Legacy Grantees (2010-2011)

Environmental Health Coalition

The Environmental Health Collaborative’s (EHC) project, “Land Use Planning to Reduce Asthma in National City,” focused on addressing poor land use planning. They developed a collaborative approach amongst residents and city officials to implement the pollution reduction element of National City’s new Westside Specific Plan and secure the relocation of 3-5 auto body shops from the vicinity of a neighborhood elementary school. Accomplishments included.

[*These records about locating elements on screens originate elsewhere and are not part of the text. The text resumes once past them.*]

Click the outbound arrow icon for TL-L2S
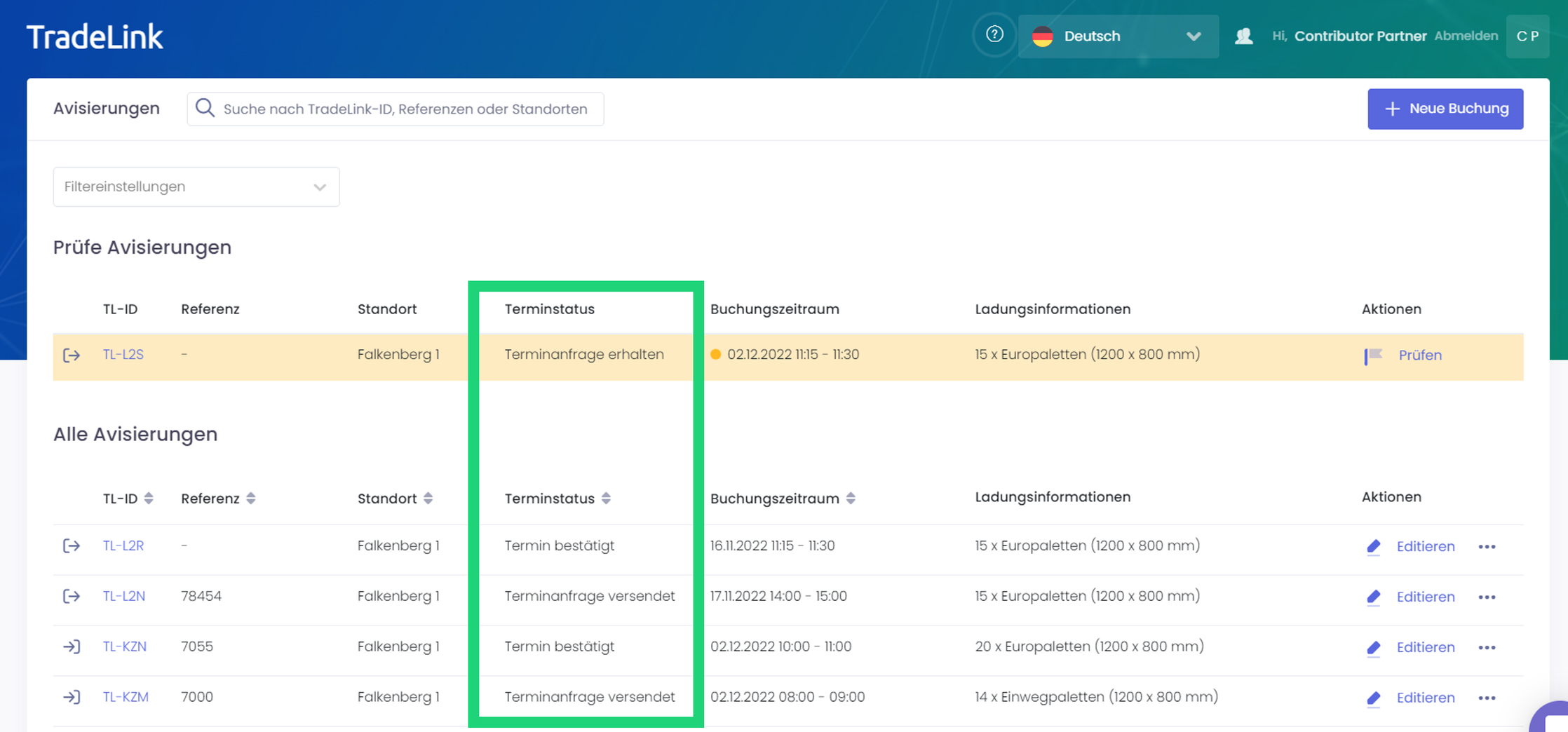 72,355
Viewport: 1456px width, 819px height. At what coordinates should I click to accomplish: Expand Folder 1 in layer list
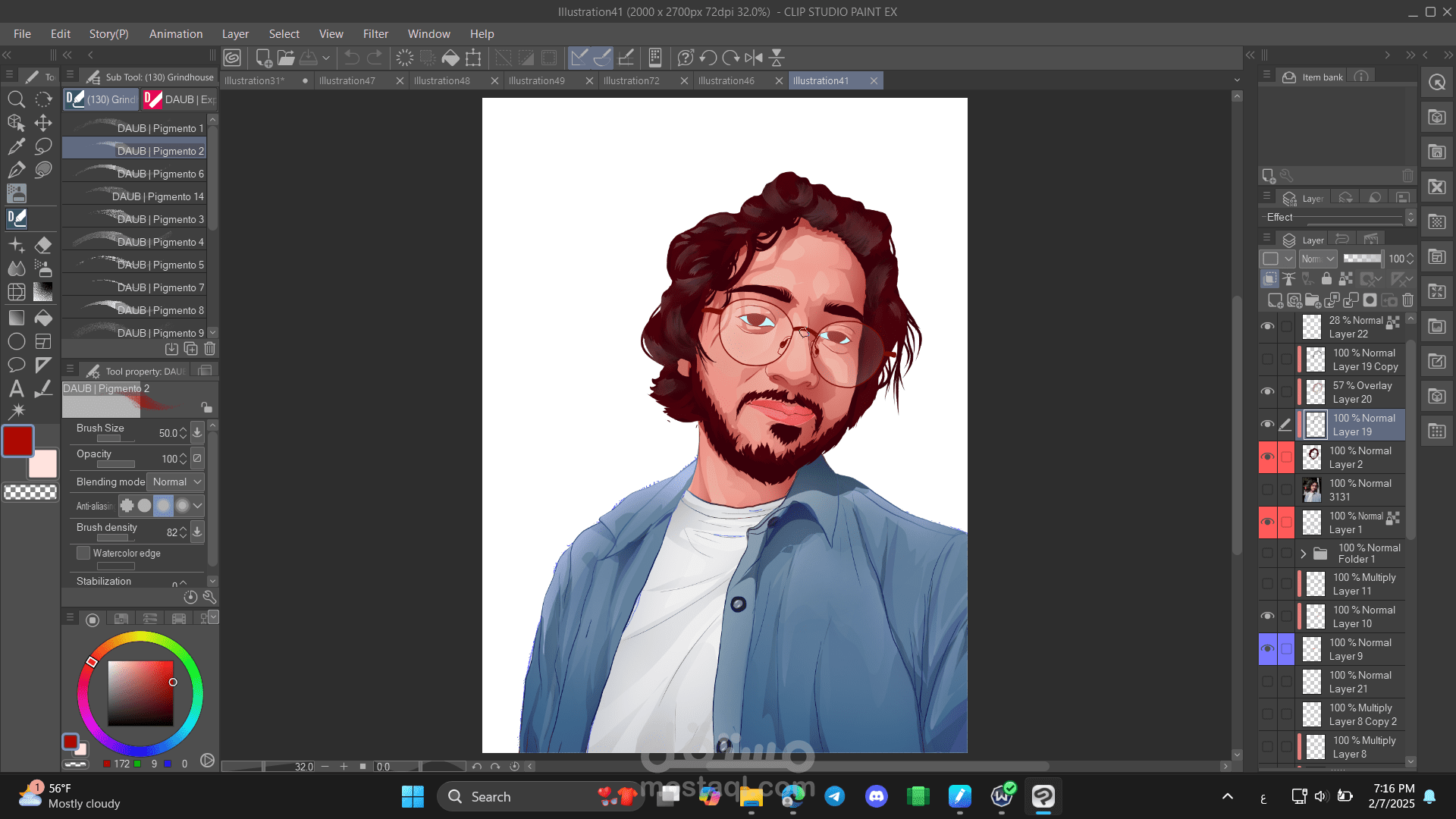point(1304,554)
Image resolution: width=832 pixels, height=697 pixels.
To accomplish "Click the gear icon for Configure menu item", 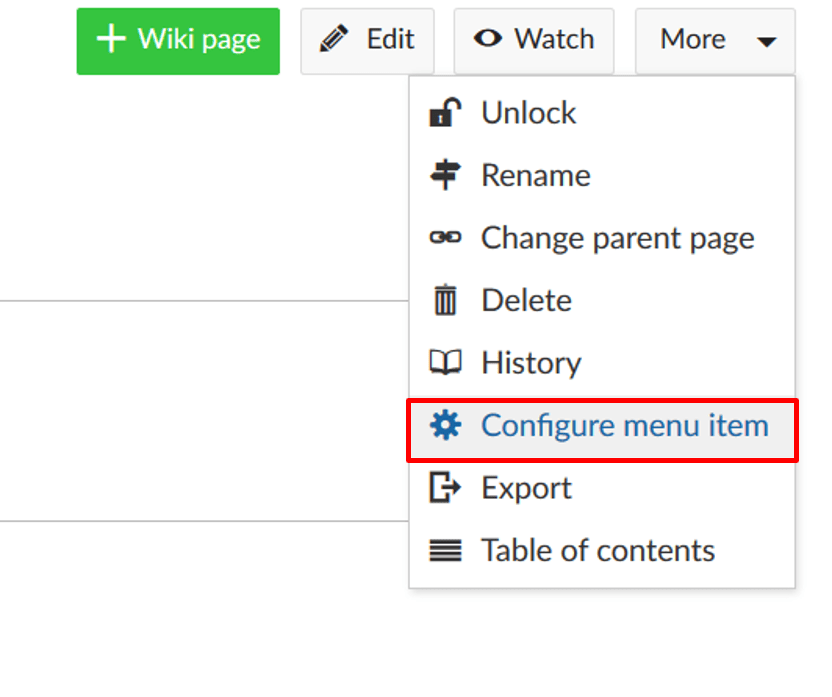I will [446, 425].
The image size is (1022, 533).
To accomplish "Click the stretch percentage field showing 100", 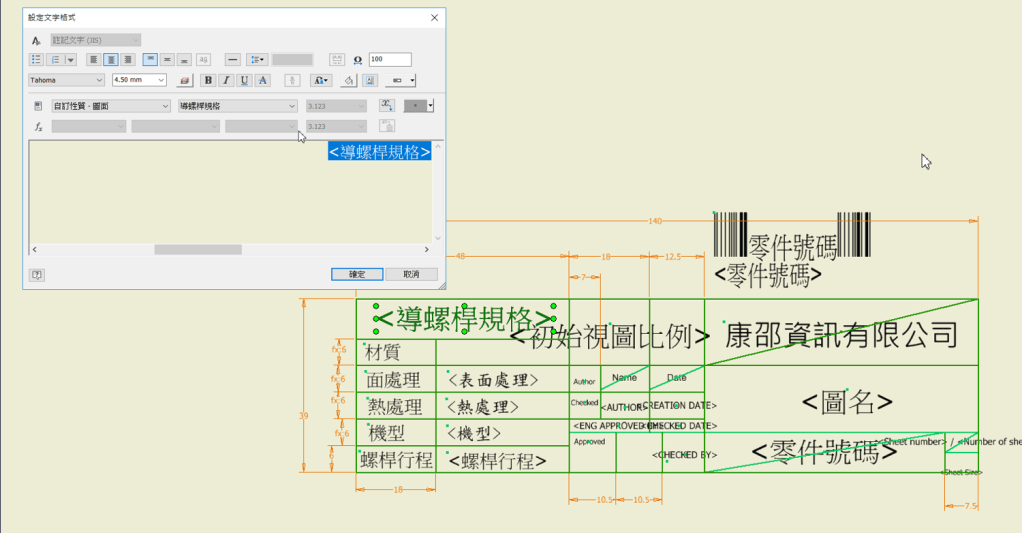I will tap(389, 60).
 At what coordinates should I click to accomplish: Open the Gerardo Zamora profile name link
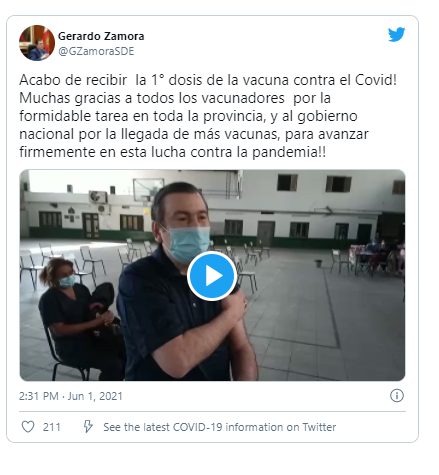pyautogui.click(x=101, y=36)
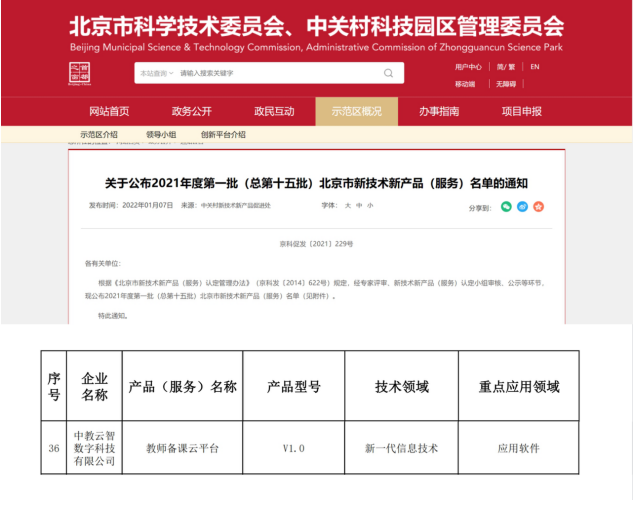Click 用户中心 user center link

[468, 67]
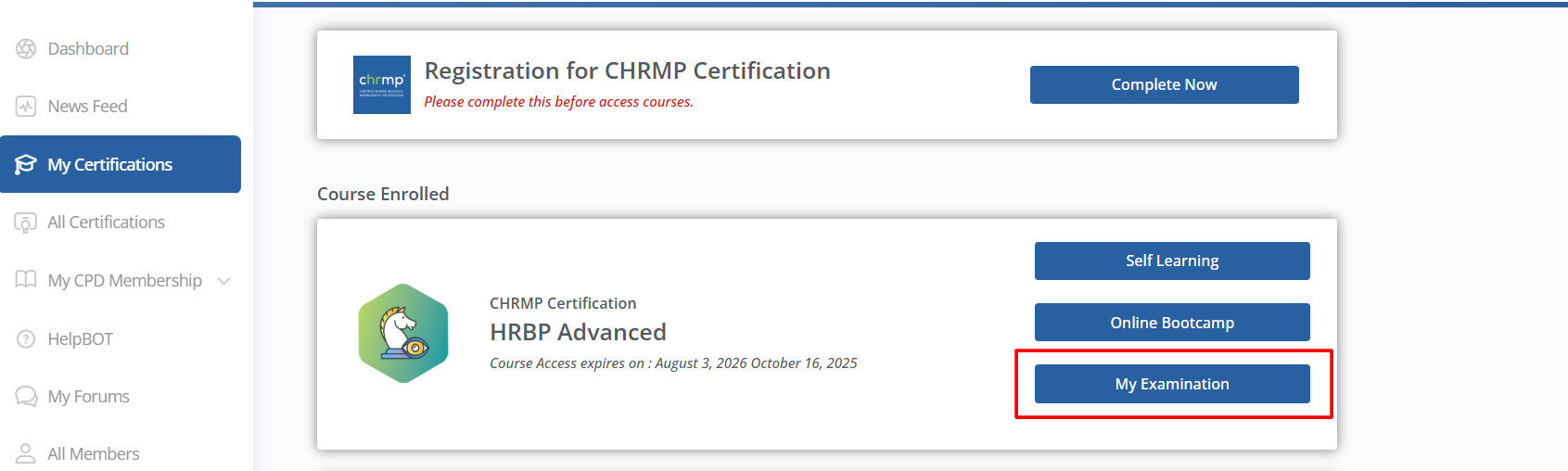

  1. Approval of the ranking formula and protecting language for the amoritization goals to relocate offending businesses. Despite challenges, on September 27, 2011 the City Council approved funding to conduct the ranking of businesses for relocation. Data will be collected between October and December and the ranking is expected to be published in January 2012.
  2. EHC’s recommendation that a Public Advisory Council be formed to guide the implementation of the OTSP was approved by the city.
  3. In January, ten EHC community leaders began conducting code compliance monitoring to support the process of negotiating terms for business relocations. They have recorded 150 violations to date.
  4. On June 7, 2011, the City Council approved the first General Plan in California with a comprehensive Health and Environmental Justice Element. The Governor’s Office of Planning and Research has expressed strong interest in requiring General Plans throughout California to include a similar element modeled after EHC’s plan.
  5. EHC’s Land Use Team drafted:  A Healthy Place to Live: A People’s Guide to Community Planning. The interactive video guide is modeled on EHC’s Barrio Logan and National City experiences and will be distributed nationally and incorporated into their Leadership Training program.

Chicago Asthma Consortium

The goal of the Chicago Asthma Consortium’s project, “Crossing the Information Divide: What Do Inner City Communities of Color Want to Know About Health and How Do They Prefer to Learn It?” was to formally develop a brief, low-literacy survey in English and Spanish that identifies which asthma-relevant health information is of interest to community members, how they currently access information, how decisions are made with regard to the quality and relevance of health information, and which avenues might be most effective in delivering asthma health information to community members in the future. The following objectives were accomplished:

  1. Generated and narrowed a survey pool of questions through a literature review, taking into account community perspectives and reading/literacy levels. The survey was also translated into Spanish.
  2. Conducted 15 Cognitive Interviews (in English and Spanish) to identify words, phrases, or survey questions that were confusing and/or did not yield intended responses. The survey tool was modified based upon results.
  3. Trained community members to conduct a pilot test of the survey tool in three target communities.
  4. Entered and analyzed pilot survey data.
  5. Finalized survey tool using suggestions from the surveyors as well as data analysis.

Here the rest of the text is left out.